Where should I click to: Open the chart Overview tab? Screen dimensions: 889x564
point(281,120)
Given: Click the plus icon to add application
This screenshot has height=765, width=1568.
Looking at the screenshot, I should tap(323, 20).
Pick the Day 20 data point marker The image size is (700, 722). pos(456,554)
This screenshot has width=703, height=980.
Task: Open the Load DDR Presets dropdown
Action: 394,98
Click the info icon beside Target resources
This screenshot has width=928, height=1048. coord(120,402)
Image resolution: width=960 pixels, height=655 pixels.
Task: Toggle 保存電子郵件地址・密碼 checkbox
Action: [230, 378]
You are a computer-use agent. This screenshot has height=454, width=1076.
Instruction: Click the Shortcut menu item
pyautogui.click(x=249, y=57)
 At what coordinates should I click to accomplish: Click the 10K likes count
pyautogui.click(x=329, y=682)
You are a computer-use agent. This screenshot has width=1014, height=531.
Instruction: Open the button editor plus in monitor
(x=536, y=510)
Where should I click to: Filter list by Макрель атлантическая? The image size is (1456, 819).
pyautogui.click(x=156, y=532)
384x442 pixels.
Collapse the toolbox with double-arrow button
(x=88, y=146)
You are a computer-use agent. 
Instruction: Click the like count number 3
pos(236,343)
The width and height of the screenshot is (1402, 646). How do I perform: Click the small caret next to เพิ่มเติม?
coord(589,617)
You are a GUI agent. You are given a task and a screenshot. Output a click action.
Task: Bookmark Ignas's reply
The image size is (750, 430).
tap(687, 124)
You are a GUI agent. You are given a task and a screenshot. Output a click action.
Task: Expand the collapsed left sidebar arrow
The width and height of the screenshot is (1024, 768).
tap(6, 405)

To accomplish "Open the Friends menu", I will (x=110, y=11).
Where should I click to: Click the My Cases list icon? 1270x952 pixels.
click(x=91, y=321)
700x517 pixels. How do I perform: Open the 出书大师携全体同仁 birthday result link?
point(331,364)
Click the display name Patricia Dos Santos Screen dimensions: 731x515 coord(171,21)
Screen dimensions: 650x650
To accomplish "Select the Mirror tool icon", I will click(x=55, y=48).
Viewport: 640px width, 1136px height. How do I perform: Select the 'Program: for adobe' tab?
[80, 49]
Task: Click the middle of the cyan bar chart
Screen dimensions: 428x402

■ **Task objective**
The required output is the exact sequence of lines from the one containing "700x517 pixels. How" through the end of the listing, both endpoints included.

■ **Completed exercise**
700x517 pixels. How do I perform: Open the 出书大师携全体同仁 birthday result link?
point(331,364)
Click the display name Patricia Dos Santos Screen dimensions: 731x515 coord(171,21)
Screen dimensions: 650x650
To accomplish "Select the Mirror tool icon", I will click(x=55, y=48).
Viewport: 640px width, 1136px height. How do I perform: Select the 'Program: for adobe' tab?
[80, 49]
Task: Click the middle of the cyan bar chart
Screen dimensions: 428x402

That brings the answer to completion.